I figured Calcium Chloride would be a much more bio-available form of calcium vs the current calcium carbonate I use (cuttlebone) for my shrimp. Instant Ocean makes a liquid calcium chloride supplement. It says on the bottle it is for reef inhabitants and coraline algae. If it helps something like a SW clam or shrimp maintain a good exoskeleton, my FW giant shrimp should benefit also right? 

If so, I'm figuring I should just dose it up to a kH of about 11, and keep it there (vs tap's kH of about 6 or 7) and that way I'll know I'm maintaining the same level of calcium.. I have no other way of testing the level in the water. 

It works in my head.. Anybody? Wilson?


----------



## dl88dl (Mar 8, 2010)

I use a calcium test kit for my salty


----------



## AquariAM (Jan 28, 2010)

dl88dl said:


> I use a calcium test kit for my salty


thought those only worked for SW.
I imagine given the loose value I'm looking for kH will be enough to get me in a safe constant range... I can't see how calcium chloride would be unsafe... Just need someone to say for sure.


----------



## Chris S (Dec 19, 2007)

Just PM Wilson. I think he has some lying around in massive bulk anyway.


----------



## bae (May 11, 2007)

AquariAM said:


> I figured Calcium Chloride would be a much more bio-available form of calcium vs the current calcium carbonate I use (cuttlebone) for my shrimp. Instant Ocean makes a liquid calcium chloride supplement. It says on the bottle it is for reef inhabitants and coraline algae. If it helps something like a SW clam or shrimp maintain a good exoskeleton, my FW giant shrimp should benefit also right?


Chloride isn't good for freshwater animals. It's the chloride in common salt rather than the sodium that has most of the bad effect. However, I don't know if the amounts you plan to add would be a problem.

Crustacean exoskeletons are not calcium carbonate like mollusc shells. They are made of chitin, a kind of natural plastic.

Seawater has a lot of calcium in it, but in a marine tank calcium levels tend to drop disproportionately because molluscs, coralline algae, hard corals and other critters all take it up. Not that I know much about marine aquaria.



> If so, I'm figuring I should just dose it up to a kH of about 11, and keep it there (vs tap's kH of about 6 or 7) and that way I'll know I'm maintaining the same level of calcium.. I have no other way of testing the level in the water.
> 
> It works in my head.. Anybody? Wilson?


Calcium chloride doesn't affect KH (alkalinity) which is a measure of carbonate buffering. It will increase your hardness without affecting alkalinity.


----------



## AquariAM (Jan 28, 2010)

what's a good source of chitin to feed then?

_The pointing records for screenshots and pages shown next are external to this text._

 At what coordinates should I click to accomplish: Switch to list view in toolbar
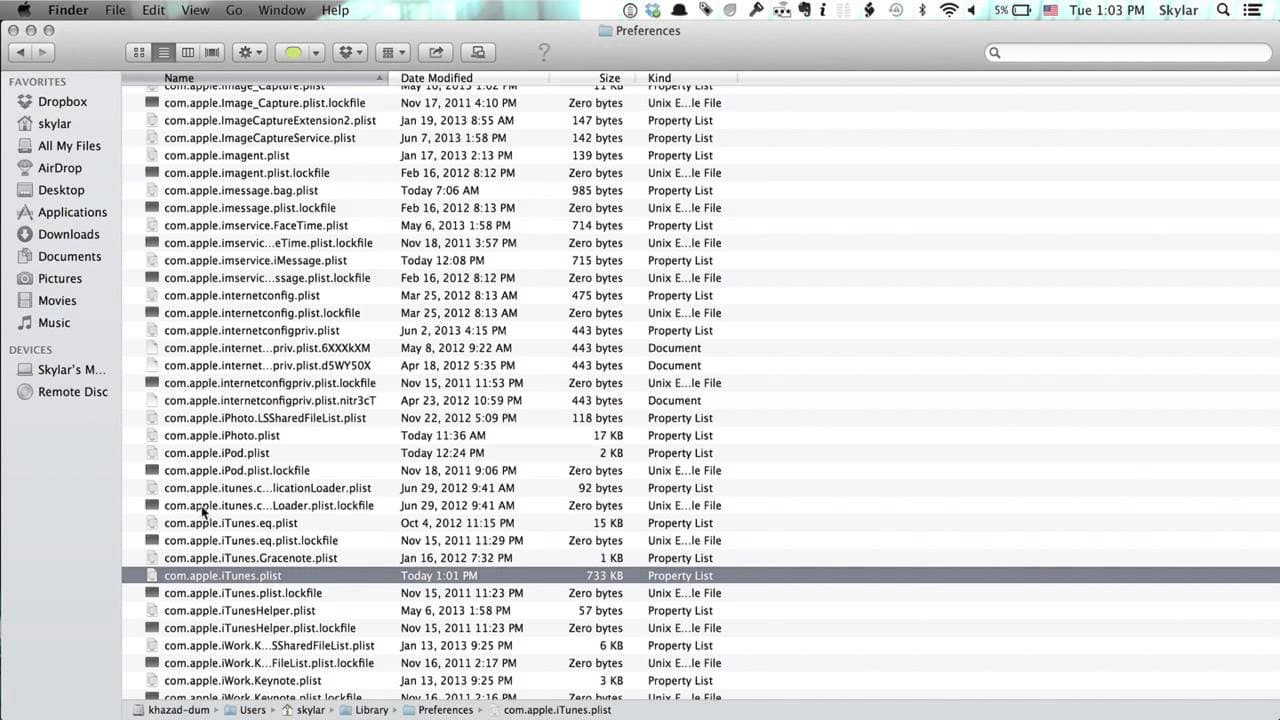point(163,52)
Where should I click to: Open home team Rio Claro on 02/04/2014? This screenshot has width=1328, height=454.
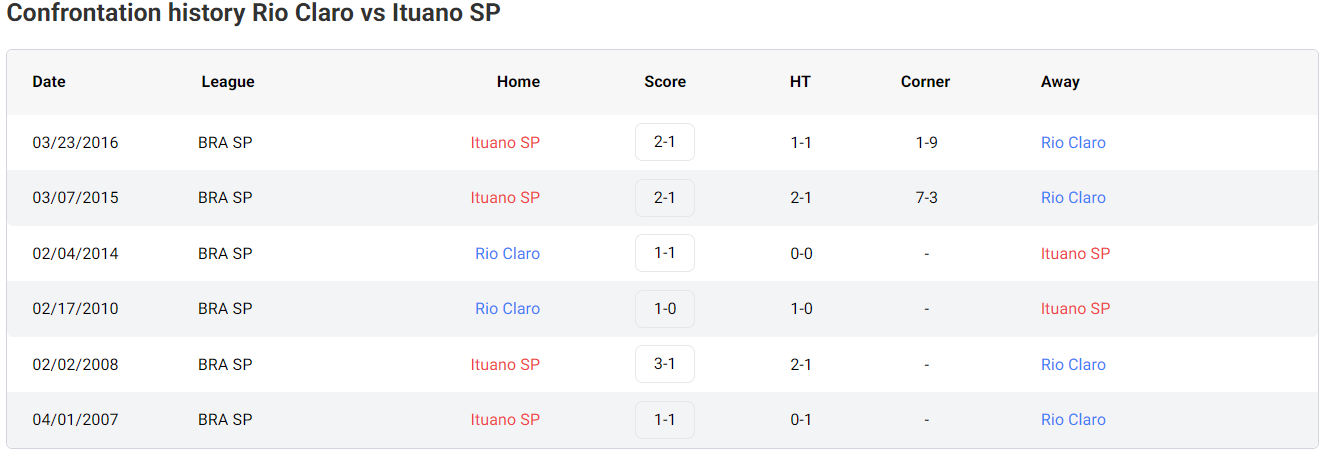point(507,253)
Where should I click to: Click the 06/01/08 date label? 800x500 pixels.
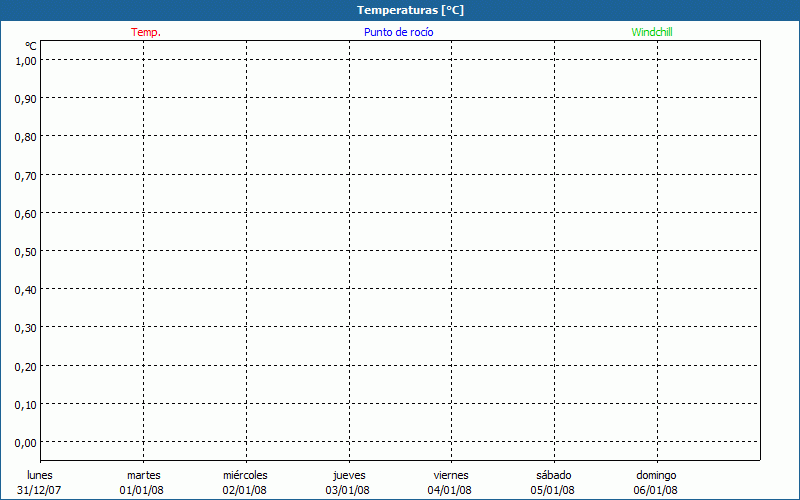tap(656, 490)
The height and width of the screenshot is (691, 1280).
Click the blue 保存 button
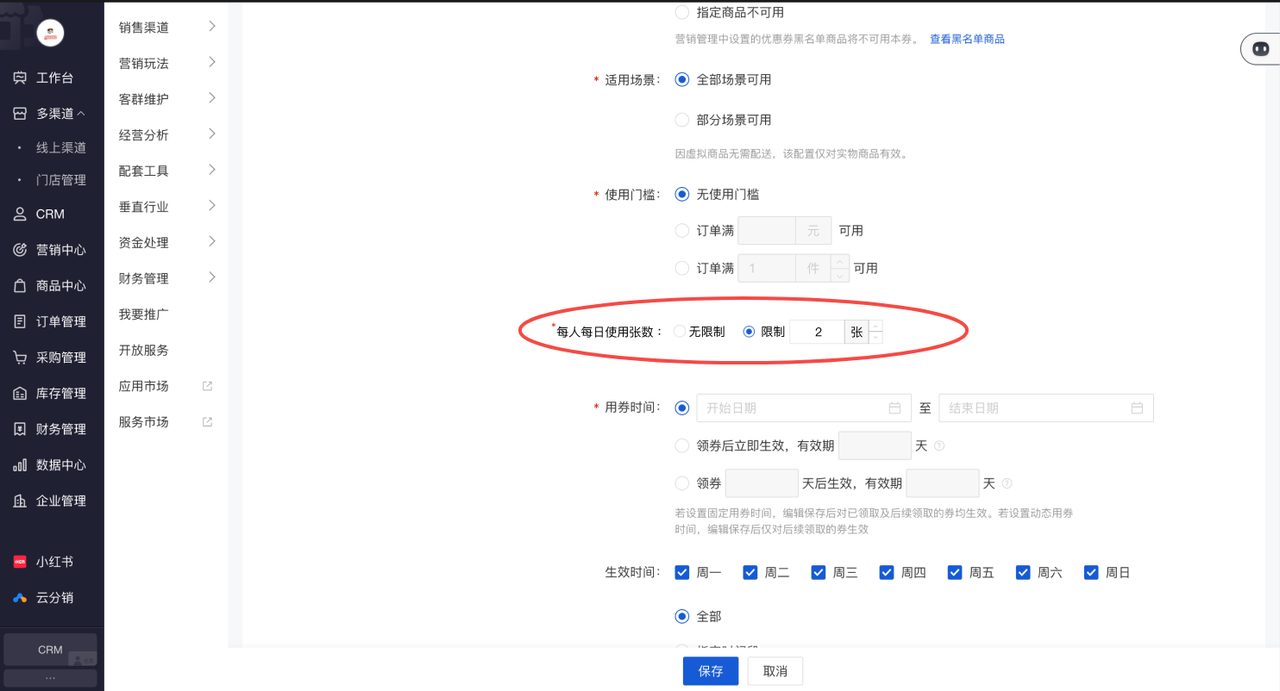[x=710, y=671]
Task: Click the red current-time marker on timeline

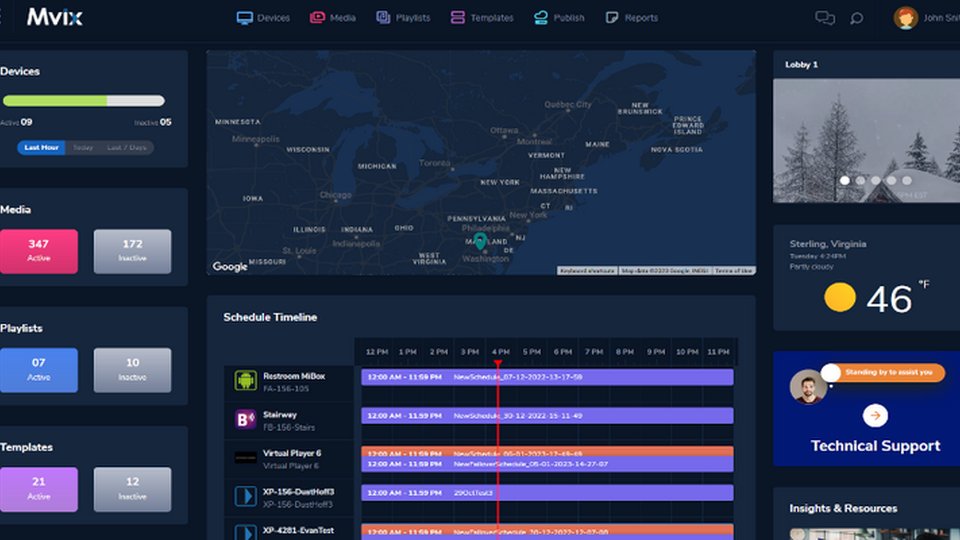Action: (497, 364)
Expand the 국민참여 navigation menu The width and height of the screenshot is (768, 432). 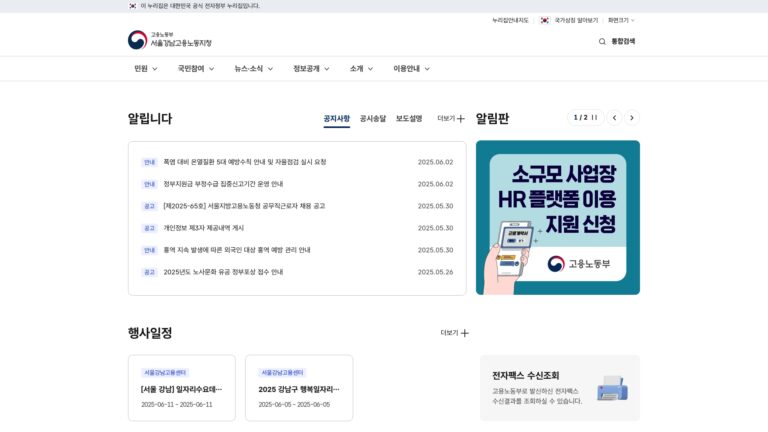click(196, 69)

Should I feed the building blocks of chitin or chitin itself? I guess foods rich in it would be things like brine shrimp, mysis shrimp, krill, stuff like that?

Are you sure that FW shrimp don't use any calcium in their shells? I've found the hardness is quite low in any tank where I've kept giant shrimp populations before.. I assumed this was due to them absorbing a significant amount of calcium in the time between water changes. 

If they do not actually use the calcium I'm confused. I was told by someone who is in a quite authoratative position on this that calcium carbonate in the water would be very beneficial to the shrimp, so I figure having a more bio-available calcium would be even better but I'm confused now about whether I actually need it.


----------